Integration of human immunodeficiency virus type 1 DNA into an infected cell genome is one of the key steps of the viral replication cycle. Therefore, viral enzyme integrase, which realizes the integration, represents an attractive and validated target for the development of new antiviral drugs. In this paper, the anti-integrase activity of a series of conjugates of single-stranded oligonucleotides with hydrophobic molecules was tested, and the structure-activity relationships were also analyzed. Both oligonucleotide and hydrophobic parts of the conjugates influenced the inhibitory potency.
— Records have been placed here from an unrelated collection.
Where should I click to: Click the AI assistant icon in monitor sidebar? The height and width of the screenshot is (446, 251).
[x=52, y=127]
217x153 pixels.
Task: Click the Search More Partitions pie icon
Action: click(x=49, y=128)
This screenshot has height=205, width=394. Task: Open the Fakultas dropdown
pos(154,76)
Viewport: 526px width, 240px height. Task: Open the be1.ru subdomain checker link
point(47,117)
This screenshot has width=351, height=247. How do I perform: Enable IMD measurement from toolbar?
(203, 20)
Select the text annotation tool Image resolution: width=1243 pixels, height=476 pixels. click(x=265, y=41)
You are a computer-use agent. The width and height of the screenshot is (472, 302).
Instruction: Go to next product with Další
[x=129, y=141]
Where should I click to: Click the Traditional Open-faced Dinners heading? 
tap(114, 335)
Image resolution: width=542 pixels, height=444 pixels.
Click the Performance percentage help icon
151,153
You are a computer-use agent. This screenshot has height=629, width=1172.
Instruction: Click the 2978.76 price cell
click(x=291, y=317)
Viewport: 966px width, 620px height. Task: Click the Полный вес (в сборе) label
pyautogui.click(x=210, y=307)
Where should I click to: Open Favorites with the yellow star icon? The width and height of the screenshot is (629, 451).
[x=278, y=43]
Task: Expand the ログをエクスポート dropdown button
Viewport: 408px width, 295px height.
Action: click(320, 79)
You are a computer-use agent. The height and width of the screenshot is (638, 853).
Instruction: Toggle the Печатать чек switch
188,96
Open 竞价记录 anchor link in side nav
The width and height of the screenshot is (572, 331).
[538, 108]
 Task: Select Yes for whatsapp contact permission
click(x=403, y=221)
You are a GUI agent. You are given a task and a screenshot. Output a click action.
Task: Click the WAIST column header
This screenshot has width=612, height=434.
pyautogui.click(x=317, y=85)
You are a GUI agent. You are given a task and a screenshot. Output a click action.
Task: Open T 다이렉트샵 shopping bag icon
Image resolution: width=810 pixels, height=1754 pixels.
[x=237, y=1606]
Conjugates of 11-mer phosphorothioate oligonucleotides with 6-carboxy-4,7,2',4',5',7'-hexachlorofluorescein (HEX) were found to be the most efficient inhibitors (IC50 = 20 nM) and might be considered as lead compounds for further development of integrase inhibitors.

Modulation of HIV-1 integrase activity by single-stranded oligonucleotides and their conjugates with eosin.

Integration of the DNA copy of the genomic RNA into an infected cell genome is one of the key steps of the replication cycle of all retroviruses. It is catalyzed by the viral enzyme, integrase. We have shown that conjugates of short single-stranded oligonucleotides with eosin efficiently inhibit the catalytic activity of the HIV-1 integrase. In this article, we have found that the dependence of the integrase catalytic activity on the concentration of oligonucleotides has a bell-shaped pattern. The modulation of HIV-1 integrase activity correlated with the oligonucleotide length and was not associated with specific sequences. Moreover, a similar mode of the oligonucleotide action was found for integrase from the prototype foamy virus. This dual effect of the oligonucleotide and their conjugates with eosin might be explained by their binding with retroviral integrase in two different sites; the oligodeoxynucleotide binding in the first site results in integrase activation, whereas interactions with another one lead to inhibition of the enzyme activity. Eosin coupling to oligonucleotides did not change the mode of their action but enhanced their affinity to both binding sites. The affinity increase was found to be much more important for the site responsible for the integrase inhibition, thus explaining the high inhibitory potency of oligonucleotide-eosin conjugates.